[Source data Boundary: Start]

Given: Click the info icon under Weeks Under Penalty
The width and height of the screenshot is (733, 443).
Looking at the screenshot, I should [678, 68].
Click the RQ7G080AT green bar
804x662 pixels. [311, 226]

[Source data Boundary: End]

Reproduce each line of the entries above from the one containing "The width and" through the last, exactly, and no other line.

The width and height of the screenshot is (733, 443).
Looking at the screenshot, I should [678, 68].
Click the RQ7G080AT green bar
804x662 pixels. [311, 226]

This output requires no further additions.